■ **Your task**:
Within the entries below, count the lines that hold the string "button" and give only that number.

⁂

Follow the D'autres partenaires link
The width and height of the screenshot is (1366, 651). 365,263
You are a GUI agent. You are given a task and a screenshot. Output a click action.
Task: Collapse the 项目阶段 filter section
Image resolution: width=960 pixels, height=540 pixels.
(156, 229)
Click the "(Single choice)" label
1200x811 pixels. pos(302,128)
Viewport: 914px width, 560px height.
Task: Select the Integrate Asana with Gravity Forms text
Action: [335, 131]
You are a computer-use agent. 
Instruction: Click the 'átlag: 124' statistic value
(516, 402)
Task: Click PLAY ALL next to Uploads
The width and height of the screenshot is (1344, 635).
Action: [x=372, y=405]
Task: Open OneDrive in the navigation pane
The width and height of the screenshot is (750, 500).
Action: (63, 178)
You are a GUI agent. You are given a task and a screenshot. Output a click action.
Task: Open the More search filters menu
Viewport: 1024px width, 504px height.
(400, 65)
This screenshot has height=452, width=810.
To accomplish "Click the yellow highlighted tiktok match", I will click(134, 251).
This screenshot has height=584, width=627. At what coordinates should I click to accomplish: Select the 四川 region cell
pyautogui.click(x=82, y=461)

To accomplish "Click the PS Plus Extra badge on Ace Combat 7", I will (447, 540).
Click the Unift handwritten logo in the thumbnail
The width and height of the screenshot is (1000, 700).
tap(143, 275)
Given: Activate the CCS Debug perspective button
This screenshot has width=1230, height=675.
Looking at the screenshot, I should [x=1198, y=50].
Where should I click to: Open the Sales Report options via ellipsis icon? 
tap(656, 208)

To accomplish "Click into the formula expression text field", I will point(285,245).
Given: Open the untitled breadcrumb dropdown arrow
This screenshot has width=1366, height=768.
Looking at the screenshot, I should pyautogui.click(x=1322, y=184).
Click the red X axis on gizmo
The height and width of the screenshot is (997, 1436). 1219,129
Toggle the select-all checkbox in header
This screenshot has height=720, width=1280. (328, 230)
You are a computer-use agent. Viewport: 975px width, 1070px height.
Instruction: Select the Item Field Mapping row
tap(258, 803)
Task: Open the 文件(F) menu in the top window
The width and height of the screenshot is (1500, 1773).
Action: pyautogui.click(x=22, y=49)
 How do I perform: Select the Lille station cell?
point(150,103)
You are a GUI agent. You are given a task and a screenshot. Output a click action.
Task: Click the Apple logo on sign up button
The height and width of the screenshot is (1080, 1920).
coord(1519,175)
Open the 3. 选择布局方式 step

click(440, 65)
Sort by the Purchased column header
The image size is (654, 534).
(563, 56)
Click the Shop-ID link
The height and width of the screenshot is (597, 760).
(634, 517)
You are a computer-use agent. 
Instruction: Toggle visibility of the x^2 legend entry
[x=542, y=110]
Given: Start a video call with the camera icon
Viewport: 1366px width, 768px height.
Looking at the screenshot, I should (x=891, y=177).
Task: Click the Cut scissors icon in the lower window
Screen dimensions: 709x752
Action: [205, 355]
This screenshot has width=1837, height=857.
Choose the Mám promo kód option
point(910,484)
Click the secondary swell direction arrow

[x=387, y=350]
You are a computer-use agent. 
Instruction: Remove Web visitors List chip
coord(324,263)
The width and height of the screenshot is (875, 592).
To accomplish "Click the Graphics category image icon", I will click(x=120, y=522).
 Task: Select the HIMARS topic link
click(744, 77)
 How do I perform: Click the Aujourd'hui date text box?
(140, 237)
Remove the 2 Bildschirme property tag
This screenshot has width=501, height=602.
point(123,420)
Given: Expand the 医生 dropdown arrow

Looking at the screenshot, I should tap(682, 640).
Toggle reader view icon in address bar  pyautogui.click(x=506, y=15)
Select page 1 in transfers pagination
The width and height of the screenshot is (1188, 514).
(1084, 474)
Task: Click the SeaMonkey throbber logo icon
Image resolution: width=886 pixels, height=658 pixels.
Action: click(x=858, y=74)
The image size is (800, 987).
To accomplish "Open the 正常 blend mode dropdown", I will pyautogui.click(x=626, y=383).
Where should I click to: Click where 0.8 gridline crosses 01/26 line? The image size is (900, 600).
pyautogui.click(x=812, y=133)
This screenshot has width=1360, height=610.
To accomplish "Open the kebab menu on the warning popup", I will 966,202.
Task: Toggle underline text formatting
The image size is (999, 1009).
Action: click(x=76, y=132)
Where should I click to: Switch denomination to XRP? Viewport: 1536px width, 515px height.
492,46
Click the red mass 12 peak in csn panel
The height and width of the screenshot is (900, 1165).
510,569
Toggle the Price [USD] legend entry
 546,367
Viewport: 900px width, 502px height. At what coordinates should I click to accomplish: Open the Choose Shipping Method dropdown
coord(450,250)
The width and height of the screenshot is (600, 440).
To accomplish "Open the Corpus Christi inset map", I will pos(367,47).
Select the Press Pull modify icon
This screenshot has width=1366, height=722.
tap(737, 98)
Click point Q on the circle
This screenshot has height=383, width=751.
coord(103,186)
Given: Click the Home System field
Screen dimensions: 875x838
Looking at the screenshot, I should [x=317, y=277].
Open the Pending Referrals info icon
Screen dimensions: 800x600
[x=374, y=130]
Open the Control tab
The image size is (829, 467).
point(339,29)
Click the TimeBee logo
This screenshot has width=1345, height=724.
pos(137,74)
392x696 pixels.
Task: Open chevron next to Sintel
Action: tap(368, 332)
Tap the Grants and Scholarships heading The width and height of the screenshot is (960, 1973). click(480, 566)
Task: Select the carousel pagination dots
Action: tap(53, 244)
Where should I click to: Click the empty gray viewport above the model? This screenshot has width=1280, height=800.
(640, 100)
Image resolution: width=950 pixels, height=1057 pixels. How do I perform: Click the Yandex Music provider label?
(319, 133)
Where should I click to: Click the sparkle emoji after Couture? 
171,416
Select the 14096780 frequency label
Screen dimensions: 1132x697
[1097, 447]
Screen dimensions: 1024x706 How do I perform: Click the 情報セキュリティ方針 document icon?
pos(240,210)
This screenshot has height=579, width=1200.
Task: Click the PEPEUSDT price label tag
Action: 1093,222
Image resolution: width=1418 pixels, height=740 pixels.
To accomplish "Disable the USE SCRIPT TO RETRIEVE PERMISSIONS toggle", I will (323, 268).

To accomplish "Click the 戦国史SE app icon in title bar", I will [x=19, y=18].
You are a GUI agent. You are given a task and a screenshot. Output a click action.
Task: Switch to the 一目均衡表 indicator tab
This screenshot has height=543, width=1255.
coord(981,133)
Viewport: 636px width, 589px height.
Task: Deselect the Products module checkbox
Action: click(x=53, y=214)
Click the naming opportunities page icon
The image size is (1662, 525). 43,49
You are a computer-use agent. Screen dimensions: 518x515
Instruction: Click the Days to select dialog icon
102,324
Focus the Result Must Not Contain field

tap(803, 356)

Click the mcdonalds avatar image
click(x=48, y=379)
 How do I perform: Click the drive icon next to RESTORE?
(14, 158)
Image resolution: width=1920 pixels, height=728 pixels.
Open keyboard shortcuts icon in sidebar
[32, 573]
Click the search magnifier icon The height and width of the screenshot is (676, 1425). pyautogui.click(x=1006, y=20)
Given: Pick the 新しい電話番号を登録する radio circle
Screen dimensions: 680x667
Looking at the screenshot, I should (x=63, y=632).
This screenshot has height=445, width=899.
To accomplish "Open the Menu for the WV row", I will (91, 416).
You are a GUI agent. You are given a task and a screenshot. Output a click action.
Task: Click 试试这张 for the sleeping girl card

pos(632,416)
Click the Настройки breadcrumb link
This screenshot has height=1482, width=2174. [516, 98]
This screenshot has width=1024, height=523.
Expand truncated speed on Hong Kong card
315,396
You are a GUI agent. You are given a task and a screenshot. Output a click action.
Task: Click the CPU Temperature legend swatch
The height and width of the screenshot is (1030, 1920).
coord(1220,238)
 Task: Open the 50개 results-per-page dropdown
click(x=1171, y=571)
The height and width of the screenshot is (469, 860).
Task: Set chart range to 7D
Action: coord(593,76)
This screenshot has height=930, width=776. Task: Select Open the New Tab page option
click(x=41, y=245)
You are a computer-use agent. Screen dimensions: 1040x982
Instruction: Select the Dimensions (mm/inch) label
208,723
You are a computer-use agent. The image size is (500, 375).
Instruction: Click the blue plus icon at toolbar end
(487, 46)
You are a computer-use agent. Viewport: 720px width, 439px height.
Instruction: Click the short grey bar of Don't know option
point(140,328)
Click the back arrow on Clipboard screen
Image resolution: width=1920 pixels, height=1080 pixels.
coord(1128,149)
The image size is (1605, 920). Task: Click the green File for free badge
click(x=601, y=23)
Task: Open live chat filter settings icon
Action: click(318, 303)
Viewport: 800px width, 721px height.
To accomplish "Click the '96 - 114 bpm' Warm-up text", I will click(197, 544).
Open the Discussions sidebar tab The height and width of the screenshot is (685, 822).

⁂

■ **Exercise answer**:
2